··· Testo ···

Il Pubblico Ministero ha depositato requisitoria e conclusioni scritte con le quali ha chiesto dichiararsi inammissibile il ricorso ai sensi dell'art. 24, comma 6-sexies, lett. a), D.L. n. 137 del 2020 e i Giudici di Piazza Cavour hanno ritenuto il ricorso inammissibile ai sensi dell'art. 24, comma 6-sexies, del D.L. 28 ottobre 2020, n. 137, convertito, con modificazioni, dalla Legge 18 dicembre 2020, n. 176.
L' art. 24, comma 6-sexies, del D.L. 28 ottobre 2020, n. 137, convertito, con modificazioni, dalla Legge 18 dicembre 2020, n. 176, dispone che l'impugnazione deve essere dichiarata (tra le altre ipotesi) inammissibile quando l'atto di impugnazione non è sottoscritto digitalmente dal difensore.

··· Elenco fornito ···

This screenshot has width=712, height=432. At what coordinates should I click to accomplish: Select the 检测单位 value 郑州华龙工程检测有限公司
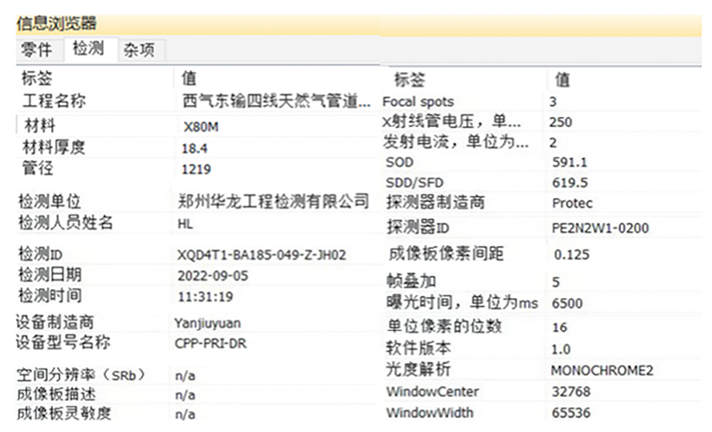coord(273,201)
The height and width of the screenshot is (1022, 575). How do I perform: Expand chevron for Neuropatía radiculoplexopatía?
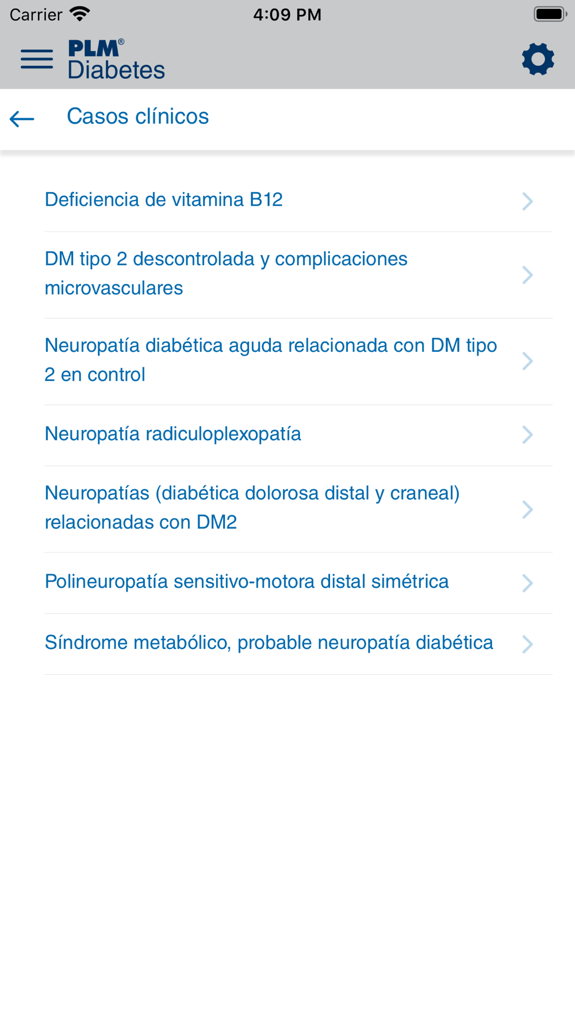(527, 435)
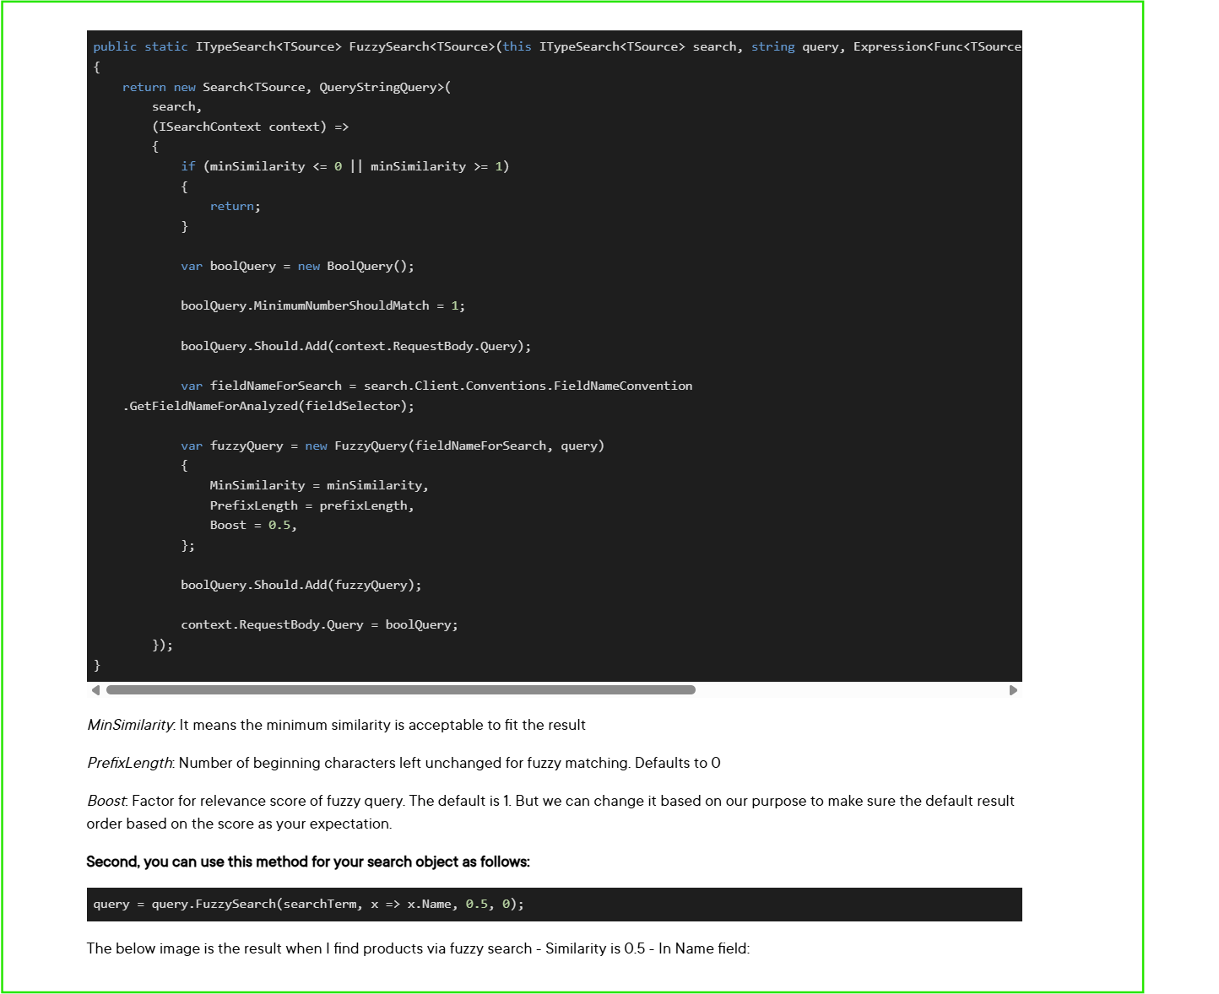Click the 'boolQuery.Should.Add(fuzzyQuery)' line
Viewport: 1219px width, 994px height.
[301, 585]

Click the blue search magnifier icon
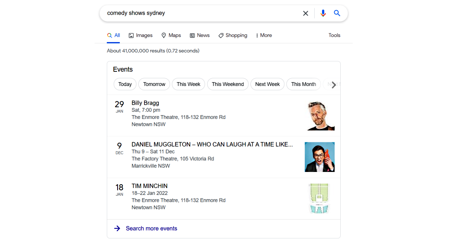click(x=337, y=13)
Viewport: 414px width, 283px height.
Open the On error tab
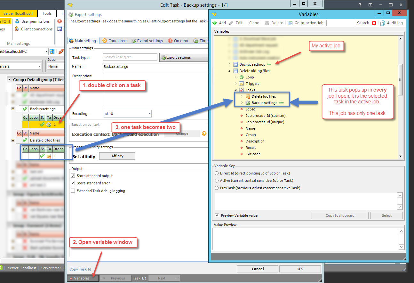point(178,41)
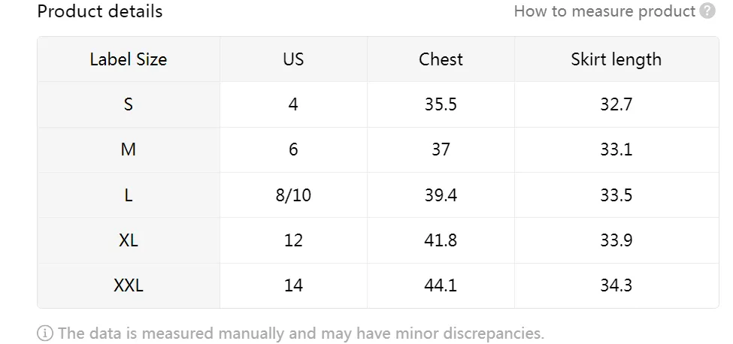Click the Chest column header
733x344 pixels.
tap(441, 59)
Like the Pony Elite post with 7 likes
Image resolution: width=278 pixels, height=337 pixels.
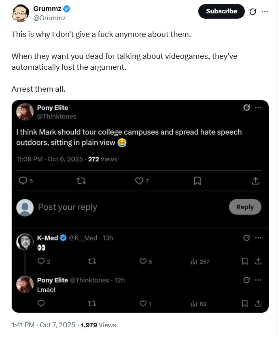(x=139, y=181)
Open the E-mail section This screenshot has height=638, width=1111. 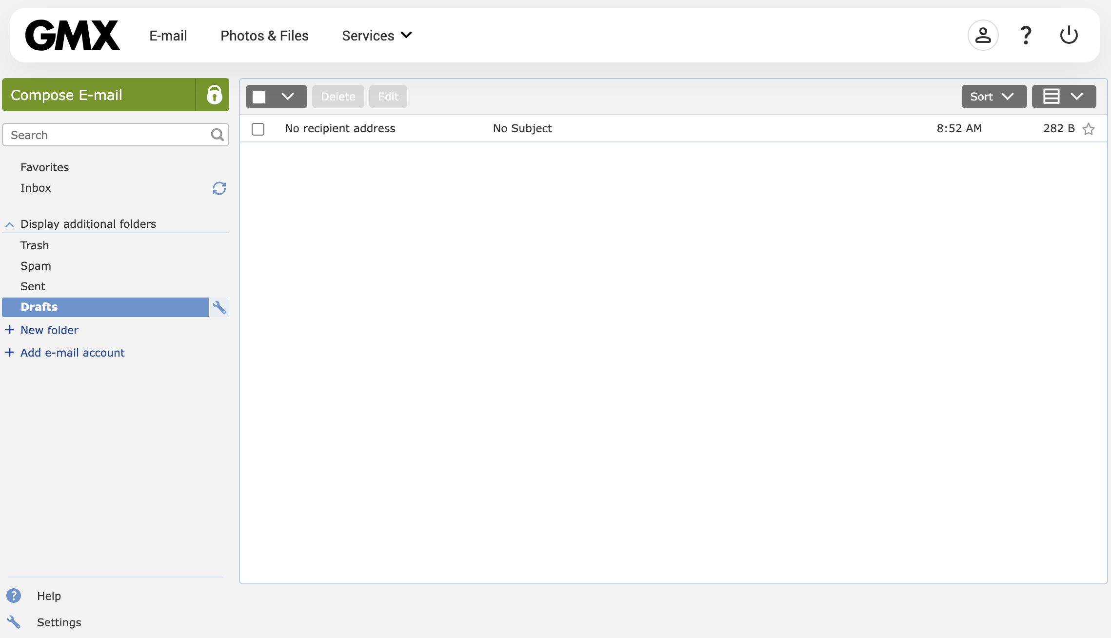(168, 35)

···

• **Istruzioni esercizio**
[1] Nel testo sull'inammissibilità del ricorso, chi ha depositato requisitoria e conclusioni scritte?
[2] Per favore, aggiorna il tratto dell'elenco che va dall'inizio fino alla riga contenente "coord(273,201)", entrambe le estremità comprese, mettendo "image" al posto di "screenshot". Restituisci solo queste righe, senza le immagini.
Il testo e l'elenco non hanno alcun legame tra loro.

• **Risultati attesi**
[1] Il Pubblico Ministero.

[2]
This image has width=712, height=432. At what coordinates should I click to accomplish: Select the 检测单位 value 郑州华龙工程检测有限公司
coord(273,201)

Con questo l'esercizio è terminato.